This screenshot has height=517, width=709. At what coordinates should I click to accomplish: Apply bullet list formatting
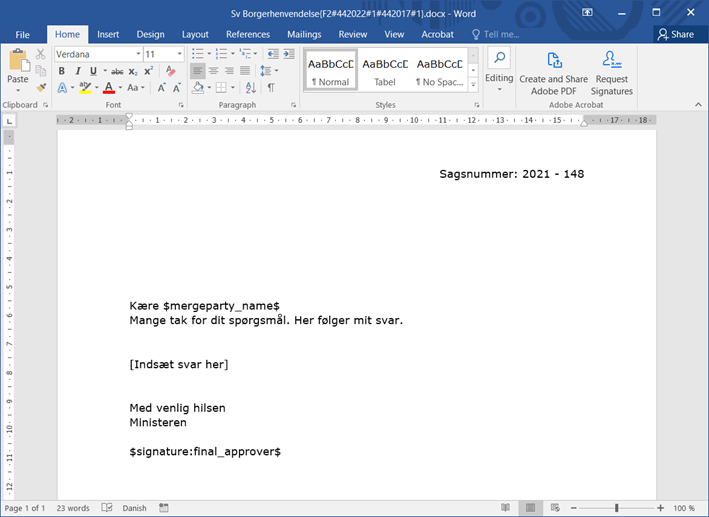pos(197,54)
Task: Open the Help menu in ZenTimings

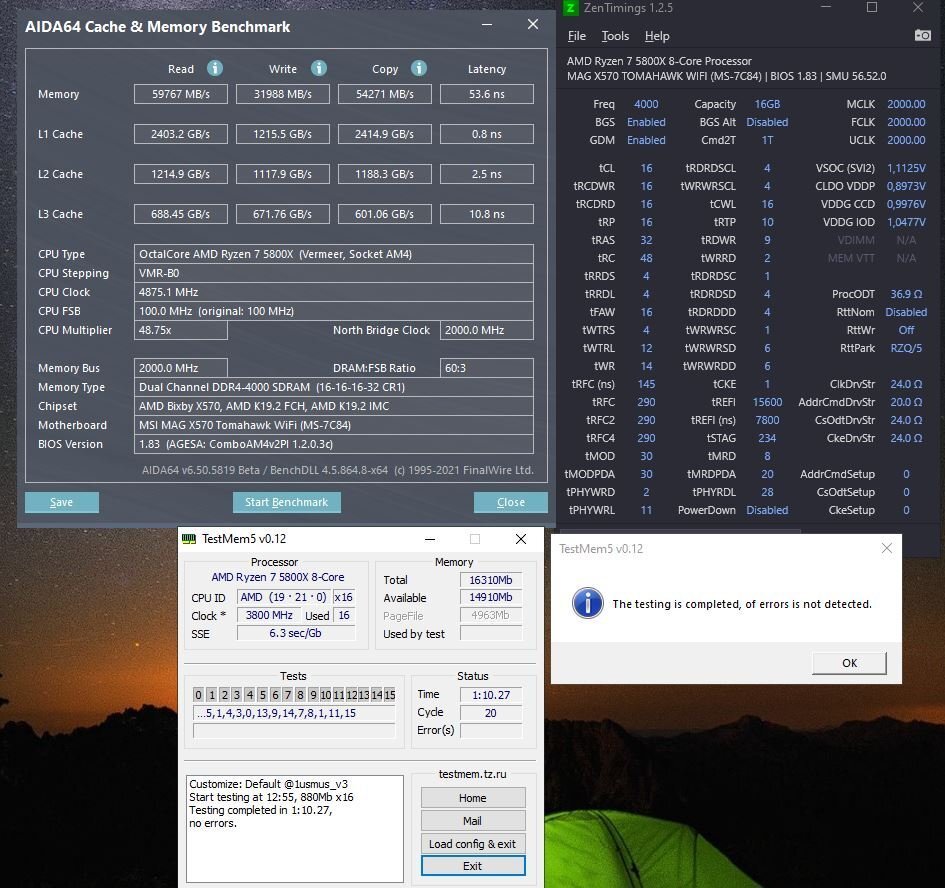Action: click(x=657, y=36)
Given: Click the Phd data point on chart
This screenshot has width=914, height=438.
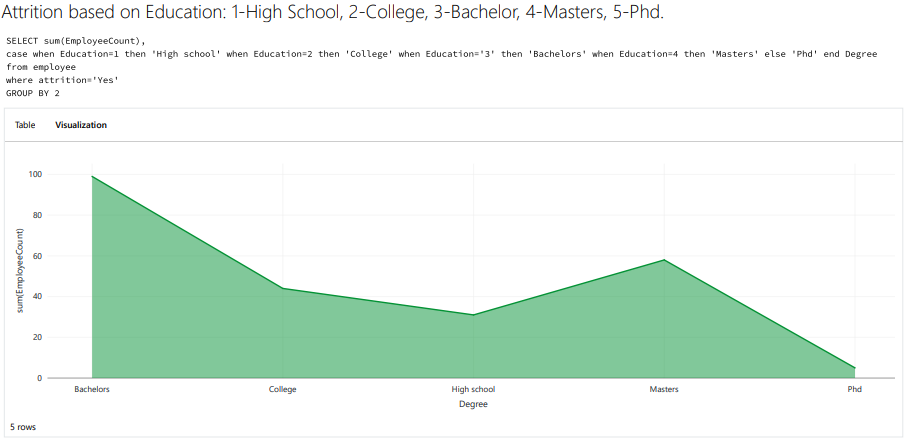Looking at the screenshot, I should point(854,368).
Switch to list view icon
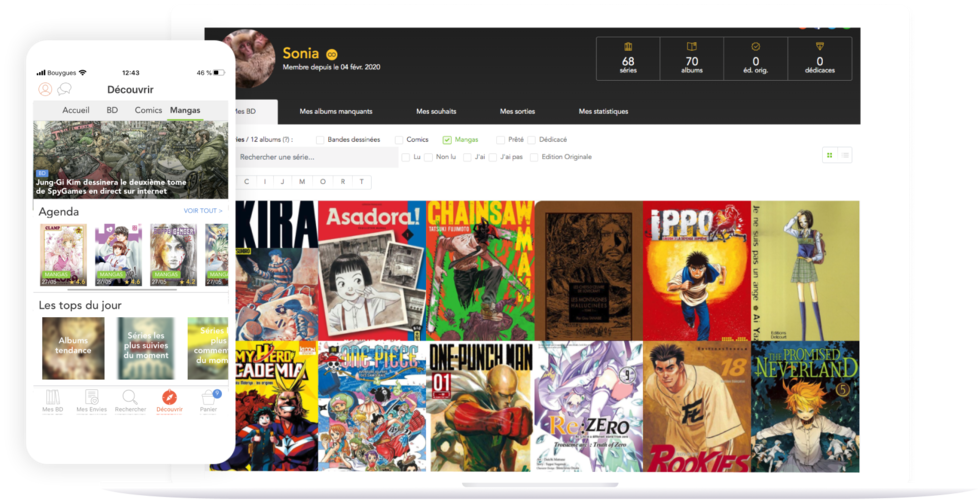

---

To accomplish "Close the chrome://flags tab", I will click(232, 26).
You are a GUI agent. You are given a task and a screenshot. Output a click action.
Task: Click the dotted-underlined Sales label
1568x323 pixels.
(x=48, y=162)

#### [What you should do]
Quote word for word only the lines above from the one containing "Task: Open the Help menu in ZenTimings" through the one containing "Switch to list view icon". Pictures stay out of your copy.

#### [Expected answer]
Task: Open the Help menu in ZenTimings

Action: click(x=657, y=36)
Given: Click the Phd data point on chart
This screenshot has width=914, height=438.
Looking at the screenshot, I should point(854,368).
Switch to list view icon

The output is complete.